Selective Breeding — OCR GCSE Study Guide
Exam Board: OCR | Level: GCSE
Master OCR GCSE Biology Topic 6.9: Selective Breeding. This guide breaks down the core process, reveals what examiners want for top marks, and explains the critical genetic risks of inbreeding that differentiate Higher Tier candidates.

## Overview
Selective breeding, also known as artificial selection, is a cornerstone of modern agriculture and genetics. It's the process by which humans choose organisms with desirable characteristics and breed them together to enhance those traits in subsequent generations. For your OCR GCSE Biology exam, this topic is crucial as it bridges concepts from genetics, inheritance, and evolution. Examiners frequently test the logical sequence of the breeding process (AO1), your ability to apply it to contexts like farming (AO2), and, for Higher Tier students, your understanding of its genetic consequences, such as the reduction of the gene pool (AO3). Expect questions ranging from short-answer 'Describe' tasks to longer 'Evaluate' questions that require you to weigh the pros and cons.

## Key Concepts
### Concept 1: The Core Process of Selection
At its heart, selective breeding is a simple loop: identify a trait, select the best individuals, breed them, and then select the best of their offspring to continue the cycle. The crucial element that candidates often miss is that this is not a quick fix; it must be repeated **over many generations** to be effective. Think of it like slowly turning up the volume on a specific genetic trait. Each generation gets a little 'louder' in that characteristic.
**Example**: A farmer wants wheat that produces more grain. In a field, some plants naturally produce slightly more grain than others due to genetic variation. The farmer collects seeds *only* from these high-yielding plants and uses them to sow the next crop. In the next generation, the average yield will be slightly higher. By repeating this for decades, the farmer develops a variety of wheat that consistently produces a high yield.

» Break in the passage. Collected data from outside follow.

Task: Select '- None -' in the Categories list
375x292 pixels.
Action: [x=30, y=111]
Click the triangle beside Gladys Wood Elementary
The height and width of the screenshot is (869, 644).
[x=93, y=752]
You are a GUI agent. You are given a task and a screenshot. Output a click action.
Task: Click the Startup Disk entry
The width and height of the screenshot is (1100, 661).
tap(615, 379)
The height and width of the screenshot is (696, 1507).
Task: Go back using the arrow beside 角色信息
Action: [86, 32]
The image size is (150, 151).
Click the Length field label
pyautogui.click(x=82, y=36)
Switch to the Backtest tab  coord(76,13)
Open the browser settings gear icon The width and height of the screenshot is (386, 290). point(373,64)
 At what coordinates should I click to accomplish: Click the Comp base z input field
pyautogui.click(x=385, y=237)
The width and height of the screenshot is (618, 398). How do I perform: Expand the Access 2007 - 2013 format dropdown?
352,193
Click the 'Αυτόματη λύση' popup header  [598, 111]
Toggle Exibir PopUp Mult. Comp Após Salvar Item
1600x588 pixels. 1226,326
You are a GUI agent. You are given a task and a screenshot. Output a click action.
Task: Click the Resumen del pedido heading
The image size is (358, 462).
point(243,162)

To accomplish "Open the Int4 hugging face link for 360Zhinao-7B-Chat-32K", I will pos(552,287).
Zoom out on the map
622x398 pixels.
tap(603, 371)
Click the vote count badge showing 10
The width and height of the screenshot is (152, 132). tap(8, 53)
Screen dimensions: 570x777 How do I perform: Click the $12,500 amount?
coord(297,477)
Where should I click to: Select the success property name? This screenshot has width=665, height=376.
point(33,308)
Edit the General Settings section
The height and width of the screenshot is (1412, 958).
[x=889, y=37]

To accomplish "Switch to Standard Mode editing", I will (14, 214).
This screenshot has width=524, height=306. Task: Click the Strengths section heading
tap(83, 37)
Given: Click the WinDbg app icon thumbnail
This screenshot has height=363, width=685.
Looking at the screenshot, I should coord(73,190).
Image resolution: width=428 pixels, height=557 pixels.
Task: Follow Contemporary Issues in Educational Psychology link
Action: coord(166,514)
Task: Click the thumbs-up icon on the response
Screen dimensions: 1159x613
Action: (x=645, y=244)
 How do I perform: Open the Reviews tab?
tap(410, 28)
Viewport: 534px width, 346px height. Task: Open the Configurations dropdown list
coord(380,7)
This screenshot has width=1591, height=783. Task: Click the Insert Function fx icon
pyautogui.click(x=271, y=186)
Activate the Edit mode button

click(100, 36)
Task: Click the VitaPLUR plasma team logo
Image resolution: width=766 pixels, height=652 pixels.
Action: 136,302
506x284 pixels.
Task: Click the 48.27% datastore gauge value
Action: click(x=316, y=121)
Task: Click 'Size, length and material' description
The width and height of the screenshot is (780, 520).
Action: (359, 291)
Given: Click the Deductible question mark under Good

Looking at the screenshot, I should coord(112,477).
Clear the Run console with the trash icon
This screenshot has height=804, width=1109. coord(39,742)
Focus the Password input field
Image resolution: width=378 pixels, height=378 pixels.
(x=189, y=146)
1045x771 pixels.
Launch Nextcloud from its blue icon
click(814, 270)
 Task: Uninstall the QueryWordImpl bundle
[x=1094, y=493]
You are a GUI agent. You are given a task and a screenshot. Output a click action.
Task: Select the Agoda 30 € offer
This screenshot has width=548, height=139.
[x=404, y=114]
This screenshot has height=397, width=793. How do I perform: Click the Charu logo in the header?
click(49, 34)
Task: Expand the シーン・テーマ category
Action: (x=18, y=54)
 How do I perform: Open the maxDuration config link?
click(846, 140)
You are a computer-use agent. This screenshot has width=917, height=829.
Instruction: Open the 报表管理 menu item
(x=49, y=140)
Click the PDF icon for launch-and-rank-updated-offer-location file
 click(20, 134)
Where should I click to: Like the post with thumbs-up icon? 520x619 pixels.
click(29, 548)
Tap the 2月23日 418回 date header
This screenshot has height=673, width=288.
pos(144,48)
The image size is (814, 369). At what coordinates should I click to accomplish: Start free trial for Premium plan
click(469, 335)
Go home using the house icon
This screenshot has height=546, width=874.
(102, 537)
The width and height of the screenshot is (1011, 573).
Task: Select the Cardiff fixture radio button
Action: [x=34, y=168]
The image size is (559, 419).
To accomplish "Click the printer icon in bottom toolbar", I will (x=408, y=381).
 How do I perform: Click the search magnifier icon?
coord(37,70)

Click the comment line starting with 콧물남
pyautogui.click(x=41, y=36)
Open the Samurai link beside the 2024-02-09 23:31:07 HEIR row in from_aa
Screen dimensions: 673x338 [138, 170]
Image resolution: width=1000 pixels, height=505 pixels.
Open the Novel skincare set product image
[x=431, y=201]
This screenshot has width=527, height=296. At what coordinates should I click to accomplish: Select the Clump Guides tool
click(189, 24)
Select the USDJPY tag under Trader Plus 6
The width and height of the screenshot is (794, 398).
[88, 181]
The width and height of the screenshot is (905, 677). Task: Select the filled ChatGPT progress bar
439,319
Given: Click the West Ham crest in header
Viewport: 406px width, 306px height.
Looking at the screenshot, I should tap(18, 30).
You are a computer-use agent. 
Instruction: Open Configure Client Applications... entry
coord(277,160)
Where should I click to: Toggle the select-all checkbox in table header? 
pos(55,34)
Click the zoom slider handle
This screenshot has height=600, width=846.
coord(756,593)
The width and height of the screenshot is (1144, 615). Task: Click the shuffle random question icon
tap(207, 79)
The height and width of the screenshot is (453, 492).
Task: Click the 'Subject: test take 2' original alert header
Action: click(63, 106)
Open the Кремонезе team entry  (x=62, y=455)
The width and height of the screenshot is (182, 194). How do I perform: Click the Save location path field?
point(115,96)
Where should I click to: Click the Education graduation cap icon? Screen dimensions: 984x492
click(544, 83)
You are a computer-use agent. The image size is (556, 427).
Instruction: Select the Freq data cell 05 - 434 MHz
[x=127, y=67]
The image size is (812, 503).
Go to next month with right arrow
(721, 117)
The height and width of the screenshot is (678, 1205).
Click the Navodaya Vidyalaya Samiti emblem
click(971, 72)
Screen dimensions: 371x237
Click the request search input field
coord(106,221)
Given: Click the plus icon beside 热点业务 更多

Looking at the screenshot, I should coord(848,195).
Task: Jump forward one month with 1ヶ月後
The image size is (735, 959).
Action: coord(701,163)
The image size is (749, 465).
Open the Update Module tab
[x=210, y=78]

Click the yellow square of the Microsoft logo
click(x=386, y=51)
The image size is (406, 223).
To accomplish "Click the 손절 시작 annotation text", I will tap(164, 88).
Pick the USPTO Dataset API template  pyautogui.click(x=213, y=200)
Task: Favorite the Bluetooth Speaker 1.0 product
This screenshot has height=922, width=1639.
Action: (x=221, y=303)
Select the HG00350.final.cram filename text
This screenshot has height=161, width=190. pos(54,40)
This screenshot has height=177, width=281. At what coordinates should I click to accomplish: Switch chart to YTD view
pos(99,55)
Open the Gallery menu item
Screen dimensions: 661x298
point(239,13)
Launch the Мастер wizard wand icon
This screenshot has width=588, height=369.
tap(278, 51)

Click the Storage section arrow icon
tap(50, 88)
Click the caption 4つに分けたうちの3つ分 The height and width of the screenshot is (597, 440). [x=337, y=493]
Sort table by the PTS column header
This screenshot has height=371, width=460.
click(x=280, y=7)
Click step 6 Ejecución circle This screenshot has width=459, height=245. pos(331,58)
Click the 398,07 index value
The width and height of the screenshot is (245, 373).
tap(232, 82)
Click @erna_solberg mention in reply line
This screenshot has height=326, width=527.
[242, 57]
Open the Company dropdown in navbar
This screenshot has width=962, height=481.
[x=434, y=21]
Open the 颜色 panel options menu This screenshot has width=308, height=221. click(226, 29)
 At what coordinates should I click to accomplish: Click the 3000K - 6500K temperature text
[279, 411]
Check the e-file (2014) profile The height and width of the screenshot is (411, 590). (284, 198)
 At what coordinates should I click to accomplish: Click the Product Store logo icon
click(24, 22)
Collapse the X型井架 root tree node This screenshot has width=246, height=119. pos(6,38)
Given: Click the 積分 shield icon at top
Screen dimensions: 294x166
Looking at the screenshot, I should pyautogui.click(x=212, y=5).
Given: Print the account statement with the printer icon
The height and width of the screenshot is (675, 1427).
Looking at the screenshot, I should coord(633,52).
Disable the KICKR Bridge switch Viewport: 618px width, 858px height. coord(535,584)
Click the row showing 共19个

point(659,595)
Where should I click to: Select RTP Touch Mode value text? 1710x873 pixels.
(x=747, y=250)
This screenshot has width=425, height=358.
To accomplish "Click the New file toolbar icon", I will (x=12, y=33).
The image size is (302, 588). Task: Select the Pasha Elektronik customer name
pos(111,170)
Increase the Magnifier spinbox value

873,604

### Concept 2: The Importance of Existing Variation
Selective breeding does **not** create new characteristics from scratch. It can only act on the variation that already exists within a population's gene pool. If there are no alleles for a particular trait (e.g., resistance to a new disease), you cannot select for it. This is a fundamental difference between selective breeding and genetic engineering, where new genes can be introduced. The process works by increasing the frequency of desirable alleles and decreasing the frequency of undesirable ones.
### Concept 3: The Risks of Inbreeding (Higher Tier)
When you repeatedly select from a small number of individuals, you are inevitably breeding closely related organisms. This is called **inbreeding**. Over many generations, this drastically reduces the size of the gene pool (the number of different alleles in the population). This has two major negative consequences that examiners expect Higher Tier candidates to explain:
1. **Increased chance of genetic disorders**: Many harmful alleles are recessive, meaning you need two copies to have the disorder. In a large, diverse population, it's rare for two individuals carrying the same harmful recessive allele to breed. In an inbred population, it becomes much more common, leading to a higher incidence of genetic diseases (e.g., certain cancers in pedigree dogs).
2. **Reduced resistance to new diseases**: If all individuals in a population are genetically very similar, they are all likely to be susceptible to the same pathogens. A single new virus or fungus could wipe out an entire crop or herd because there is no genetic variation to provide a few resistant individuals.

## Mathematical/Scientific Relationships
There are no specific mathematical formulas to memorise for this topic. However, you may be asked to interpret data related to selective breeding, such as graphs showing the increase in a trait (e.g., milk yield) over several generations. When reading these graphs, pay attention to the trend line and be able to describe the rate of change.
## Practical Applications
Selective breeding is fundamental to our food supply and domestic life. Examiners can ask you to apply your knowledge to any of these contexts:
* **Agriculture**: Creating crops with higher yield, disease resistance, or drought tolerance. Developing livestock that produce more meat, milk, or wool.
* **Horticulture**: Producing flowers with unusual colours or larger blooms.
* **Domestic Animals**: Breeding dogs for specific temperaments (e.g., guide dogs) or physical abilities (e.g., racing greyhounds).
* **Medical Research**: Mice are often selectively bred to be susceptible to certain diseases so that researchers can study them.